Reproduce exactly, and only, the lines running from the start of the entries below to the line containing "Bulldog Decking (258, 2382)".

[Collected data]
----
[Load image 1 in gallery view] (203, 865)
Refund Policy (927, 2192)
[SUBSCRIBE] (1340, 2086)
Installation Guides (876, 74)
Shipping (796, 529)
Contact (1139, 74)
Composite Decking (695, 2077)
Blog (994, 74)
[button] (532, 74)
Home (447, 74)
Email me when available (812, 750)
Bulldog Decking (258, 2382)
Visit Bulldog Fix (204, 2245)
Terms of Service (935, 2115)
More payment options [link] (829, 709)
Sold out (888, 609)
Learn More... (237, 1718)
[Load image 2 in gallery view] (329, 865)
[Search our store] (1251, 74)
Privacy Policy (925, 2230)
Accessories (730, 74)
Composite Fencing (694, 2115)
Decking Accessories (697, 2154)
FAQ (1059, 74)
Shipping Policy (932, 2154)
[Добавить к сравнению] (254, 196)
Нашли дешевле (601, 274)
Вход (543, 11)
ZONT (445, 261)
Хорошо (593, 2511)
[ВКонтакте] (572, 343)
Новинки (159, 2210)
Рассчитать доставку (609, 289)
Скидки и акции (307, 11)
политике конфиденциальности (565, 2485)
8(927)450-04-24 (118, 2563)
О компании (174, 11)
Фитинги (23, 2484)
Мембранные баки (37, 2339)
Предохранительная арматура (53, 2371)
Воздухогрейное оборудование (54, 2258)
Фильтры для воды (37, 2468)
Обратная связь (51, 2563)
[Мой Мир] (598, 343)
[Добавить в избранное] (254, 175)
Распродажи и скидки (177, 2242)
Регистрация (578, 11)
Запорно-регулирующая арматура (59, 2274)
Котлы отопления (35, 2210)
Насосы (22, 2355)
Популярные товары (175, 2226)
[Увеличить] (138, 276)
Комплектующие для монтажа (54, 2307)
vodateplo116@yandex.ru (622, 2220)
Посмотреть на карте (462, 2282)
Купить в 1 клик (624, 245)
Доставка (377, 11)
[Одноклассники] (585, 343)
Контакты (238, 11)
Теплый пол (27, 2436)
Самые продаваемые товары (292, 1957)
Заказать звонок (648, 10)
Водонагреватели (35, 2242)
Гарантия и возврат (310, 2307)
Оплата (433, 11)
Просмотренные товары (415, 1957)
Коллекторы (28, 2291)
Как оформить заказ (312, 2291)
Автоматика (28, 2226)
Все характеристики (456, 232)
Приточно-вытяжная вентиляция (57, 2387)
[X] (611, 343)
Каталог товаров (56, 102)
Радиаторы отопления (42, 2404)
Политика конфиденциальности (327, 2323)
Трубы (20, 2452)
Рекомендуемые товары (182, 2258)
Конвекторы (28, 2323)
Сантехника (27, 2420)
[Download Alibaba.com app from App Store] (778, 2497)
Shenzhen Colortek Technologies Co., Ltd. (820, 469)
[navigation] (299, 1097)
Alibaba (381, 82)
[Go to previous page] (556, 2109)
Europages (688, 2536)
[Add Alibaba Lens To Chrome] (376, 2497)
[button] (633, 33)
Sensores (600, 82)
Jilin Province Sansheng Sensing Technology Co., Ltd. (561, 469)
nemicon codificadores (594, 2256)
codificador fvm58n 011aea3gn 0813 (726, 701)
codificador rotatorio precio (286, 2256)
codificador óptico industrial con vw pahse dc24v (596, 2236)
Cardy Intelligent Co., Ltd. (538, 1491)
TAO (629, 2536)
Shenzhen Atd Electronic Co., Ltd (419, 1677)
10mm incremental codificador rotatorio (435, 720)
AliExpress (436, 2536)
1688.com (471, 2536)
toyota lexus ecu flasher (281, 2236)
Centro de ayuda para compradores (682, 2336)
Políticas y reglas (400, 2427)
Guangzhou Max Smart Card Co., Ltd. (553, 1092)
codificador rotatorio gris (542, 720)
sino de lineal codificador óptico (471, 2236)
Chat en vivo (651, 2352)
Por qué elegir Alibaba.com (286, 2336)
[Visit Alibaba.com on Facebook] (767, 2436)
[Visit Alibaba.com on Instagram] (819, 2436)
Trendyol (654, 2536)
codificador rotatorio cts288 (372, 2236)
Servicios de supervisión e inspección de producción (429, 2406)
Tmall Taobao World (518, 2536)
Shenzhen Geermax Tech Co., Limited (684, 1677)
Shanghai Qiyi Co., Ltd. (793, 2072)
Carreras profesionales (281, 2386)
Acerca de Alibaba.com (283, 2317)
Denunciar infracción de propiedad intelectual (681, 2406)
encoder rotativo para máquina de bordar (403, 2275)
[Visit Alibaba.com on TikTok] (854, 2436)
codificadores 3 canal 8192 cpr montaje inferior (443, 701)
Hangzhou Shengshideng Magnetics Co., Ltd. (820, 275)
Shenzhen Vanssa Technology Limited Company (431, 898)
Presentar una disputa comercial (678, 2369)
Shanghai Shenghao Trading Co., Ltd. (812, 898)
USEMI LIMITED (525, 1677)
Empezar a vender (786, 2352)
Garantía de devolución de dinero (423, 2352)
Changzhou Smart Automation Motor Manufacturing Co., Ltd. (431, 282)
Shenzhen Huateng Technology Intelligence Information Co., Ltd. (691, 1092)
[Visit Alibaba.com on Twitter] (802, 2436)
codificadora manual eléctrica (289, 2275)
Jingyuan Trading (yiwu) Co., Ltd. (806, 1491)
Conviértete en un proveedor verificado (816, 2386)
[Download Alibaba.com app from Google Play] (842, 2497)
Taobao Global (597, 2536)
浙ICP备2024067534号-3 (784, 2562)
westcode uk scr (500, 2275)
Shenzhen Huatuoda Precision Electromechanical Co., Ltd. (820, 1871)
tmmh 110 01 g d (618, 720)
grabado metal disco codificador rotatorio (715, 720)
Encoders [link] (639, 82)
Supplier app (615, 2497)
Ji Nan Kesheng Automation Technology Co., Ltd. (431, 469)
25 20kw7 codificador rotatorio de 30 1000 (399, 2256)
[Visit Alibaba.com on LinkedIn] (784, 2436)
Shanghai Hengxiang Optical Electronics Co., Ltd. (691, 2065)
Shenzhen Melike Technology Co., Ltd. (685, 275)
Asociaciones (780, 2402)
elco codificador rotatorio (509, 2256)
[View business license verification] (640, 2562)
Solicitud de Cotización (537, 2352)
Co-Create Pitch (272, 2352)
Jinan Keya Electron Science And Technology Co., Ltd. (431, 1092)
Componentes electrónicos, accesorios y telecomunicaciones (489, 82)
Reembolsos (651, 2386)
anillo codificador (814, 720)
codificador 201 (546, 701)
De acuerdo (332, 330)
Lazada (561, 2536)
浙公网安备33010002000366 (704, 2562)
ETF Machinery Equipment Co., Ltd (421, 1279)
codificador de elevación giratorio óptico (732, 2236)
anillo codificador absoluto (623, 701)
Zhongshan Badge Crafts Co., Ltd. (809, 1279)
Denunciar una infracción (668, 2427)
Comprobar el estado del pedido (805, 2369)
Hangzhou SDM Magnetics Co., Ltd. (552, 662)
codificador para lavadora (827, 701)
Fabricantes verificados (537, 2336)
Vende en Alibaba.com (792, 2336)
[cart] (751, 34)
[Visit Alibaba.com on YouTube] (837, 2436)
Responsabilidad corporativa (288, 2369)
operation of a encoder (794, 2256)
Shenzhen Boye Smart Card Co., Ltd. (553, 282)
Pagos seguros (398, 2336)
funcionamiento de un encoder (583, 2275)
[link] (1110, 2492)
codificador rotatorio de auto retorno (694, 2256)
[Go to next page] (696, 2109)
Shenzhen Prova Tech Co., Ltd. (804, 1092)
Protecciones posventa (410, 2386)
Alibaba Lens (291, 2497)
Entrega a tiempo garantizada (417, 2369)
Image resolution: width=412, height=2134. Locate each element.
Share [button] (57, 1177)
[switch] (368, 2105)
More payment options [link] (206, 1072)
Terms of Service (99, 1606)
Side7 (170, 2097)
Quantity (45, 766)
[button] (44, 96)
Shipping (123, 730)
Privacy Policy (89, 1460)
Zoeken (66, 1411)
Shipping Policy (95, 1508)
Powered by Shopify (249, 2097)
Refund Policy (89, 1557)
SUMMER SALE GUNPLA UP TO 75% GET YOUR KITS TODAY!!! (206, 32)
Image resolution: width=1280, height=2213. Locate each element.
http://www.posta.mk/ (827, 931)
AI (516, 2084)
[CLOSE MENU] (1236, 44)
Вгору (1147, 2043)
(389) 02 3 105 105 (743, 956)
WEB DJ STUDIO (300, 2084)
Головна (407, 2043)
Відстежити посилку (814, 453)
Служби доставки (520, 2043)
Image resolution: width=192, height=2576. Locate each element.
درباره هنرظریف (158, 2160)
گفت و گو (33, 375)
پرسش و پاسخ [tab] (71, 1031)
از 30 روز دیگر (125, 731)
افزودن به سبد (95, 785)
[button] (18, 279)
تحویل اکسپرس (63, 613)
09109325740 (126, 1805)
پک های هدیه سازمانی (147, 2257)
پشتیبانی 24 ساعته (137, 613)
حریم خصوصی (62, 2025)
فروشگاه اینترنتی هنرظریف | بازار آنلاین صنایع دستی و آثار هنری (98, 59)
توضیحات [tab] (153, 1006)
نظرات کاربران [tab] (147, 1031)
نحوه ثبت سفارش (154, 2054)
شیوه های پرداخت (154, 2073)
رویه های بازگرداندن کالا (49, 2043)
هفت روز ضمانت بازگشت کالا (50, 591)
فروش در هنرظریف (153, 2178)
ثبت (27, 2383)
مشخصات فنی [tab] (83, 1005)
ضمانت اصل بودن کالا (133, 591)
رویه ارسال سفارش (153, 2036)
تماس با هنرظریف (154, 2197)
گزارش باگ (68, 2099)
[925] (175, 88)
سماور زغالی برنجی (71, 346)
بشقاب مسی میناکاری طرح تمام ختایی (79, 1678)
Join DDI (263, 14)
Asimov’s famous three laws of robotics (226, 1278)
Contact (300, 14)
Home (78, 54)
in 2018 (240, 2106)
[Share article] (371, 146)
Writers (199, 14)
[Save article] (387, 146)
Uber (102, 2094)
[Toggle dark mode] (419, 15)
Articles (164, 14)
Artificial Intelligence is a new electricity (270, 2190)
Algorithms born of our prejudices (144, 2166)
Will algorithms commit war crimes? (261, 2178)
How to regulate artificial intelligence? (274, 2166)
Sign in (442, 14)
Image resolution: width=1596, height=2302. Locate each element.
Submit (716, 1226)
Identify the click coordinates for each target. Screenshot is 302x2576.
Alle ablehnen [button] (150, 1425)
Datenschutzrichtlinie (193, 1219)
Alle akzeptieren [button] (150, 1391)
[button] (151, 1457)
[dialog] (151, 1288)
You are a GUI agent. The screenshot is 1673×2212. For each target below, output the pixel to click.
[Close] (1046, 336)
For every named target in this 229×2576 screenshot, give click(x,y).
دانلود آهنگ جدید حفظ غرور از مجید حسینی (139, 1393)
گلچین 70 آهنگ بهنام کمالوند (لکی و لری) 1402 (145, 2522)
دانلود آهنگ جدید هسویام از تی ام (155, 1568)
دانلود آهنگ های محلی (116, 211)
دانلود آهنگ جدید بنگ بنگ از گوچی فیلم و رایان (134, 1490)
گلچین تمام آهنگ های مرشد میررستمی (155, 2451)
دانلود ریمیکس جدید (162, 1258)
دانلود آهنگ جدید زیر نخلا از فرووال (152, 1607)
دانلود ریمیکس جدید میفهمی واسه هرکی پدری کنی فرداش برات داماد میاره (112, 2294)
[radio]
----
__Output of the exercise__.
[Load image 1 in gallery view] (203, 865)
Refund Policy (927, 2192)
[SUBSCRIBE] (1340, 2086)
Installation Guides (876, 74)
Shipping (796, 529)
Contact (1139, 74)
Composite Decking (695, 2077)
Blog (994, 74)
[button] (532, 74)
Home (447, 74)
Email me when available (812, 750)
Bulldog Decking (258, 2382)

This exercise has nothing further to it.